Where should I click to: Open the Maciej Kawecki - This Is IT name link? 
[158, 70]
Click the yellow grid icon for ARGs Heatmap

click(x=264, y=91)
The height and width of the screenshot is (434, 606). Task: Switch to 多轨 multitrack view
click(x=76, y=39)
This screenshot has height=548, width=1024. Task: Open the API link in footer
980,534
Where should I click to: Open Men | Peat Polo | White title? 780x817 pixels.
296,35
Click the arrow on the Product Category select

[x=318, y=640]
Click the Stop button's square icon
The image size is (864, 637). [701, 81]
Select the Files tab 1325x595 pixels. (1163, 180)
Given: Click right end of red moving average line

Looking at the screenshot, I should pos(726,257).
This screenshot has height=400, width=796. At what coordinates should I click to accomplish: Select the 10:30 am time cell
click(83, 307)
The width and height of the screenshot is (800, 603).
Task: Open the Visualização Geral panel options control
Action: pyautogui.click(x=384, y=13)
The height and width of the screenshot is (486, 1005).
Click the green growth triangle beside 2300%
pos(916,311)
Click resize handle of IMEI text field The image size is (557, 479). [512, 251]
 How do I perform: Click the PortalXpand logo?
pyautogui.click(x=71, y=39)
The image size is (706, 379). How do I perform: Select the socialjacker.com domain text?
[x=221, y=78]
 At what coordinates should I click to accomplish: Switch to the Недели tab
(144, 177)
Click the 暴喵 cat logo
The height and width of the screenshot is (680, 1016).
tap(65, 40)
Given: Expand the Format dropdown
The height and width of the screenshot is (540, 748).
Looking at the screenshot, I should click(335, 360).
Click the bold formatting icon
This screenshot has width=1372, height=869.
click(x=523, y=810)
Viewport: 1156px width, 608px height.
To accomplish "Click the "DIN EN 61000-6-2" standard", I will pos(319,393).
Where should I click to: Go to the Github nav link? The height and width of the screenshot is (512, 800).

-*-*-

From the records above, print only the lines between the one holding "Select the Files" and the one holding "The height and width of the screenshot is (486, 1005).", inclusive, exactly as they stand.

» SOLUTION TO THIS TASK:
Select the Files tab 1325x595 pixels. (1163, 180)
Given: Click right end of red moving average line

Looking at the screenshot, I should pos(726,257).
This screenshot has height=400, width=796. At what coordinates should I click to accomplish: Select the 10:30 am time cell
click(83, 307)
The width and height of the screenshot is (800, 603).
Task: Open the Visualização Geral panel options control
Action: pyautogui.click(x=384, y=13)
The height and width of the screenshot is (486, 1005).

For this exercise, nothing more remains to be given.